Thu Sep 12 14:41:00 UTC 2013

Quoting Dwight Engen (dwight.engen at oracle.com):
> On Thu, 12 Sep 2013 00:27:04 -0400
> Stéphane Graber <stgraber at ubuntu.com> wrote:
> 
> > Hello,
> > 
> > It looks like Dwight's last change introduce a bit of a regression
> > when running lxc-start -d.
> 
> Yikes, sorry I didn't catch that in my testing. My follow on patch
> for doing the monitor socket in the abstract space gets rid of this
> entirely, so this is an additional reason to consider it.
> 
> > Tracing it down (added a ton of printf all over), it looks like it's
> > hanging on:
> >  - lxcapi_start
> >    - wait_on_daemonized_start
> >      - lxcapi_wait
> >        - lxc_wait
> >          - lxc_monitor_open
> >            - lxc_monitor_sock_name
> > 
> > Specifically, it's hanging at the process_lock() call because
> > process_lock() was already called as part of lxcapi_start and only
> > gets unlocked right after wait_on_daemonized_start returns.
> > 
> > 
> > Looking at the code, I'm not even sure why we need process_lock there.
> > What it protects is another thread triggering the mkdir_p in parallel,
> > but that shouldn't really be a problem since running two mkdir_p at
> > the same time should still result in the hierarchy being created, or
> > did I miss something?
>  
> That sounds logical to me, but hmm, does that mean we don't need it in
> lxclock_name() either (where I was modeling this on)?

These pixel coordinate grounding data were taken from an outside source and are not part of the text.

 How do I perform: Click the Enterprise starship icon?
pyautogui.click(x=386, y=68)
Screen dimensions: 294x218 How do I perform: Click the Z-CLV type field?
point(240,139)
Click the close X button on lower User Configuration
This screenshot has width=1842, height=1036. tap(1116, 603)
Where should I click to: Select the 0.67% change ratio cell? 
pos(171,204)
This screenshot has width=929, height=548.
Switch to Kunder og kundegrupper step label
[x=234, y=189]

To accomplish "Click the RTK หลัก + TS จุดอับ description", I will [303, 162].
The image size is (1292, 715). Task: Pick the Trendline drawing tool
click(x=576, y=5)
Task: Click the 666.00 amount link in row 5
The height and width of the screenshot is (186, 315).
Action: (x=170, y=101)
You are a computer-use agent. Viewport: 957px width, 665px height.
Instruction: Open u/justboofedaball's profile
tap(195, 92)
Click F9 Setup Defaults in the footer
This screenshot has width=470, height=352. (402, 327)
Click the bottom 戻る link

I wonder if
> there is a code flow that its possible for us to hang there. 

Well mkdir uses the umask right?  (and *may* use the cwd).  Both of
which are shared among threads.  It won't set them, but something else
might change them underneath them.

So I could be wrong and we might not need it, but it seemed like we
might.

-serge